■ WORK TO COMPLETE
Please copy the passage below on Doreen Lawrence and the conference on institutional racism, word for word and in full.

■ PASSAGE
Nothing has changed. That is the damning verdict of Doreen Lawrence three years after the Macpherson report. That report was into the police handling of the 1993 racist murder of Doreen's son, black teenager Stephen Lawrence.
The report exposed institutional racism throughout the police. It was supposed to signal a new chapter in the fight against racism in Britain, with promises from politicians and police that things would change. But Doreen Lawrence said last Saturday, 'We as black people are still on the outside looking in. 'That has not changed since the report came out.'
She was speaking at a 300-strong conference on fighting institutional racism in London. It was organised by the National Assembly Against Racism. People at the conference were shocked by Doreen Lawrence's revelation that 'I am bringing somebody here to protect my safety because of the racist hate mail that is being sent to this conference.'
And they heard her argue, 'Since the report was published I've been to many meetings and been told that the recommendations are being implemented. I can't say that I've noticed any vast improvements. There are people who are just biding their time. It didn't take long before police officers began to blame the Lawrence report for stopping officers from doing their job. How long are the police going to use this as an excuse?'
Many people in the audience were attending their first anti-racist conference. A number of people there voiced their alarm at the attempts by politicians to repackage racism in the wake of the riots last year in Bradford, Burnley and Oldham.
Among the speakers who addressed the conference were mayor of London Ken Livingstone and Labour Euro MP Claude Moraes. Ravi Chand, chair of the Black Police Association, highlighted the orchestrated backlash in the police force in the wake of the Macpherson report. He spelt out how black and ethnic minority officers are singled out, bullied and disciplined.
Ravi Chand said, 'If that's how they treat fellow officers, how do they treat the public? Most victims of racist crime are told by the Crown Prosecution Service that they do not have enough evidence to prosecute. In one case two weeks ago a black family called the police when their door was being kicked in by racists. Members of the family were beaten up. The police didn't turn up-the scene of crime team didn't turn up for three days.'
Sheila Sylvester, the mother of Roger Sylvester, also gave a chilling reminder of how black people can be treated when they come in contact with the police. Roger Sylvester died in police custody in Tottenham in north London in January 1999.

■ MATERIAL PROVIDED
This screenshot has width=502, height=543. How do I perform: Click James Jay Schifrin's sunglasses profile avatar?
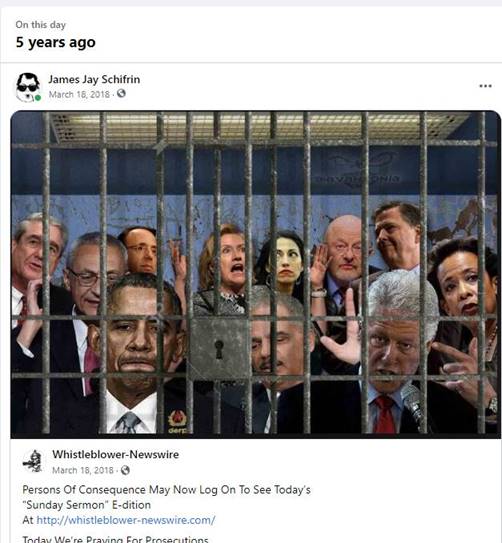pos(28,87)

■ RESULT OF THIS TASK
Nothing has changed. That is the damning verdict of Doreen Lawrence three years after the Macpherson report. That report was into the police handling of the 1993 racist murder of Doreen's son, black teenager Stephen Lawrence.
The report exposed institutional racism throughout the police. It was supposed to signal a new chapter in the fight against racism in Britain, with promises from politicians and police that things would change. But Doreen Lawrence said last Saturday, 'We as black people are still on the outside looking in. 'That has not changed since the report came out.'
She was speaking at a 300-strong conference on fighting institutional racism in London. It was organised by the National Assembly Against Racism. People at the conference were shocked by Doreen Lawrence's revelation that 'I am bringing somebody here to protect my safety because of the racist hate mail that is being sent to this conference.'
And they heard her argue, 'Since the report was published I've been to many meetings and been told that the recommendations are being implemented. I can't say that I've noticed any vast improvements. There are people who are just biding their time. It didn't take long before police officers began to blame the Lawrence report for stopping officers from doing their job. How long are the police going to use this as an excuse?'
Many people in the audience were attending their first anti-racist conference. A number of people there voiced their alarm at the attempts by politicians to repackage racism in the wake of the riots last year in Bradford, Burnley and Oldham.
Among the speakers who addressed the conference were mayor of London Ken Livingstone and Labour Euro MP Claude Moraes. Ravi Chand, chair of the Black Police Association, highlighted the orchestrated backlash in the police force in the wake of the Macpherson report. He spelt out how black and ethnic minority officers are singled out, bullied and disciplined.
Ravi Chand said, 'If that's how they treat fellow officers, how do they treat the public? Most victims of racist crime are told by the Crown Prosecution Service that they do not have enough evidence to prosecute. In one case two weeks ago a black family called the police when their door was being kicked in by racists. Members of the family were beaten up. The police didn't turn up-the scene of crime team didn't turn up for three days.'
Sheila Sylvester, the mother of Roger Sylvester, also gave a chilling reminder of how black people can be treated when they come in contact with the police. Roger Sylvester died in police custody in Tottenham in north London in January 1999.